== WHAT THE TASK ASKS ==
Would you please restate the data exactly as it stands, apart from the pictures?

== THE DATA ==
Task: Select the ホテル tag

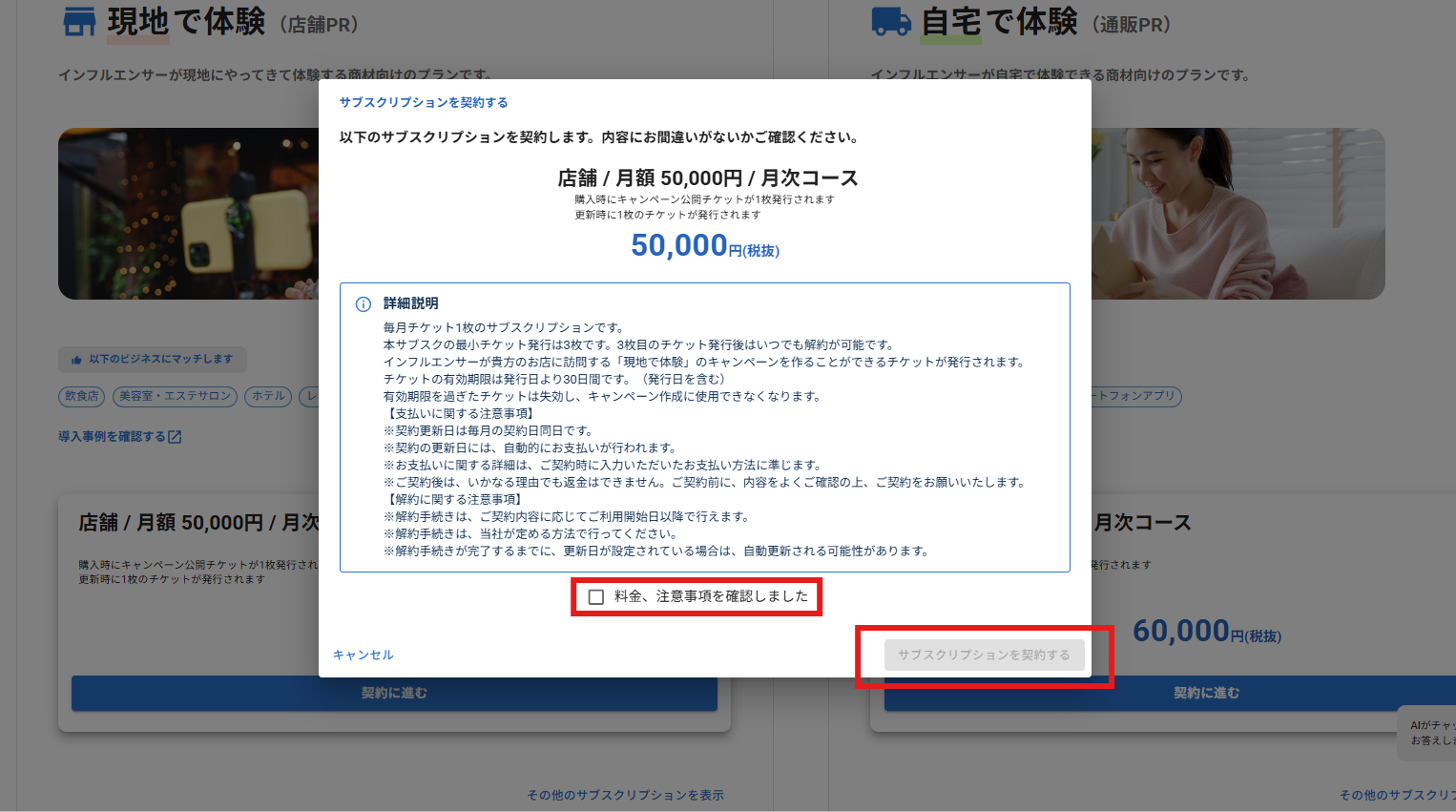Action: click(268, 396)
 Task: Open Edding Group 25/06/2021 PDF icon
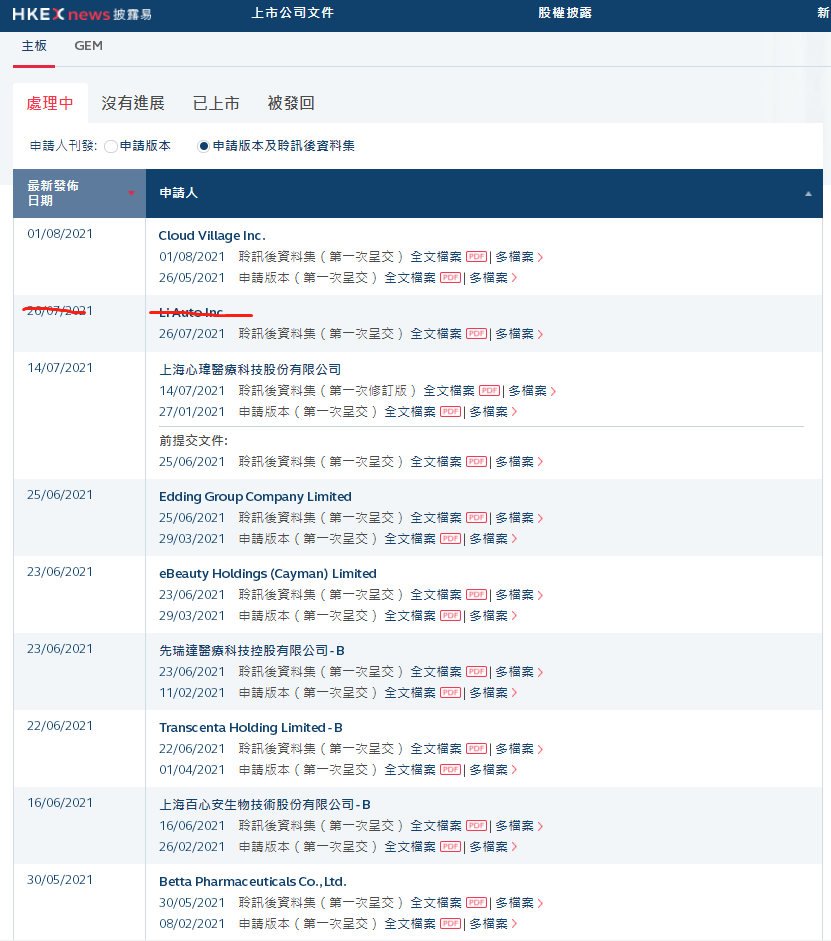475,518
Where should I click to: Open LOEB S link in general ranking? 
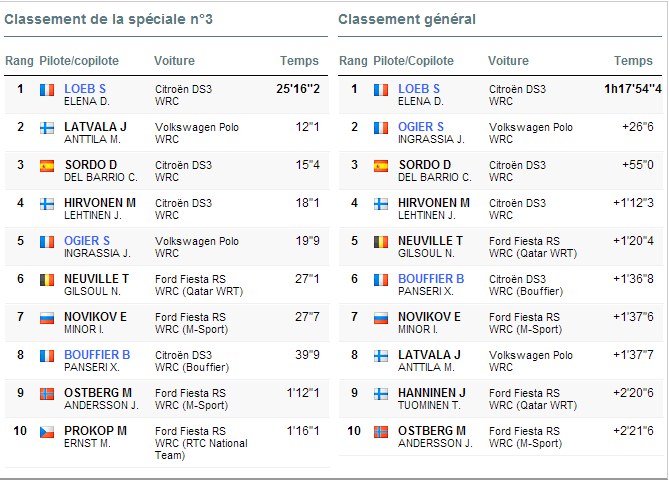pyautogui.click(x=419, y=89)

== RESULT OF THE TASK ==
Task: Select the ホテル tag

Action: click(268, 396)
 Task: Open Edding Group 25/06/2021 PDF icon
475,518
Where should I click to: Open LOEB S link in general ranking? 
pyautogui.click(x=419, y=89)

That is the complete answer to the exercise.